As a parent, you may have likely heard that childhood tooth decay is a major problem. Childhood cavities are the number one childhood disease. It is also highly preventable. While you do all you can to give your child the best dental care possible, there is a risk that tooth disease can occur. Regular visits to the dentist every six months, and proper at-home flossing and brushing can greatly reduce your child’s risk.

While the most severe cases of decay have noticeable symptoms, the beginnings can be happening inside your child’s mouth without you even noticing.

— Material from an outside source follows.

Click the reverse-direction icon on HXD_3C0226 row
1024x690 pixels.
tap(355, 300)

Preventing cavities and halting the progression of cavities before they get too out of hand is key to helping your child have a healthy, great-looking mouth and smile. Here are some symptoms of pediatric cavities to be on the lookout for:

The tooth can develop a light brown or even a black appearance. Tooth discoloration is often the most readily noticeable symptom of tooth decay. When children get cavities, the affected teeth can have white spots, as well as brown and black. This tooth discoloration is caused from the breakdown of the tooth enamel. The dentin, which is the layer underneath the enamel gives the teeth its white color.. When the enamel gets weak, bacteria, plaque and germs can infiltrate the white dentin layer, destroying it can causing the tooth discoloration.

White spots appear on the tooth. Like when there is an excess of fluoride used, white spots may appear on the teeth due to tooth decay.

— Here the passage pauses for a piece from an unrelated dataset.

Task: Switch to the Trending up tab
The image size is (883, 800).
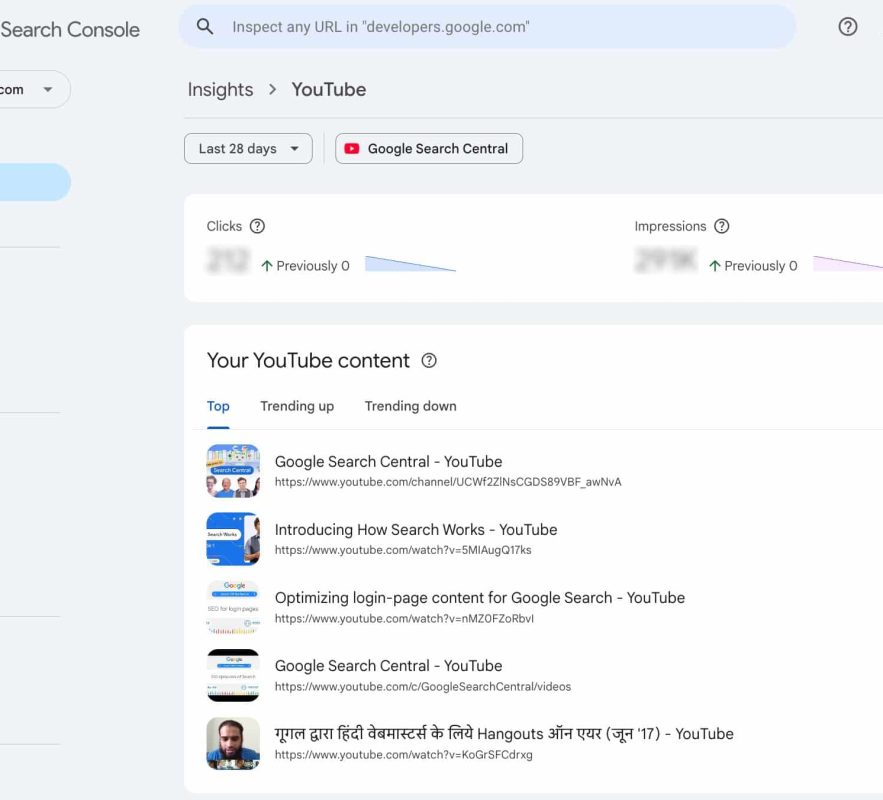Action: pos(296,406)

Pain in the area around the tooth. If your child is complaining of a toothache or tooth pain, take him or her to the dentist to have the tooth checked out. When there is tooth decay, the tooth enamel is weakened and compromised. The tooth enamel is the hard, translucent outer coating of the tooth that protects the inside components of the teeth. Within each tooth is a series of nerves. When these are exposed, pain can be the result.

Sensitivity to certain foods and drinks. Your child may experience sensitivity to sweet and sour foods as well as overly hot and cold drinks. Tooth decay breaks down the tooth enamel, increasing the exposure of the nerves inside the tooth, causing pain and sensitivity.

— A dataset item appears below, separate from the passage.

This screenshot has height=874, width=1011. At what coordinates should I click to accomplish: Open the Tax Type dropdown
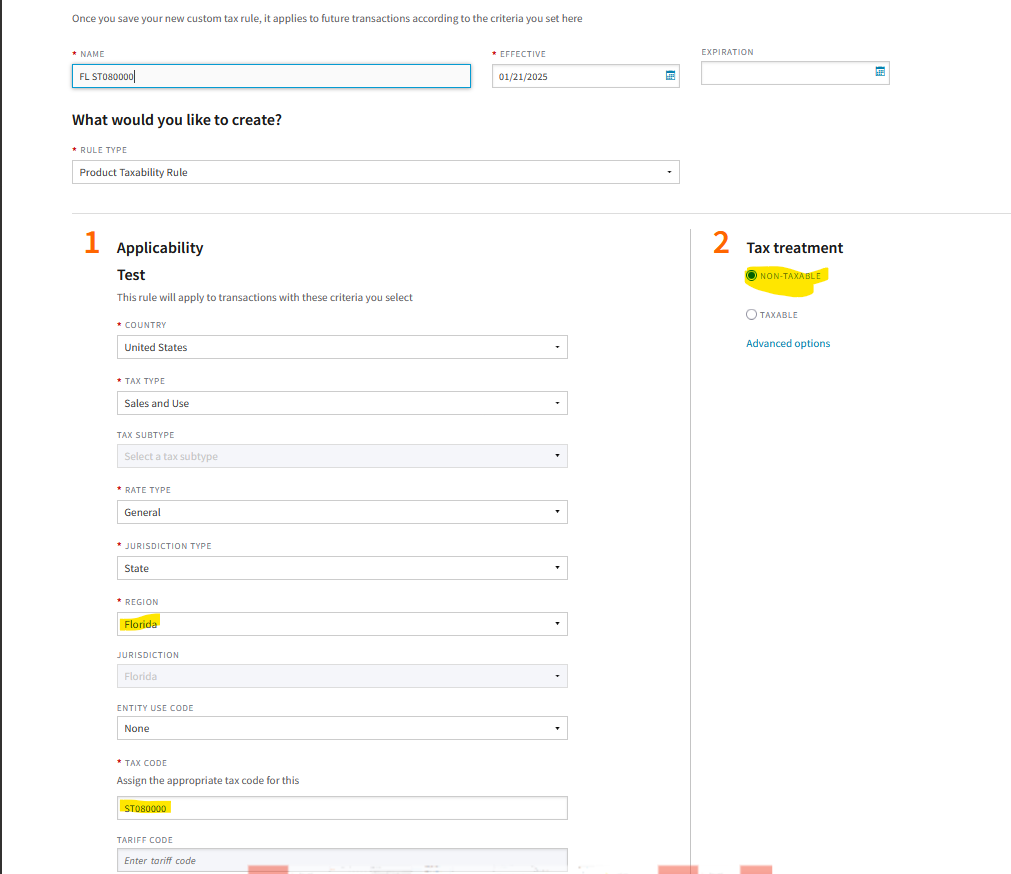point(342,403)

Not all symptoms of pediatric tooth decay are visible. If your child is complaining about tooth sensitivity or pain, you should take him or her to their pediatric dentist. In few cases, there may be no visible signs or any painful or uncomfortable symptoms. Only a dental professional can catch these subtle, often unnoticed symptoms of childhood cavities and prescribe the best treatment option to stem off the decay development. Sometimes these unnoticed symptoms may be precursors to forming the decay of teeth and preventative dental treatment will help the child avoid cavities.

Whether or not your child is experiencing any of the symptoms of tooth decay, it is recommended that you schedule an appointment with your pediatric dentist, especially if it has been more than six months since your child’s last dental visit.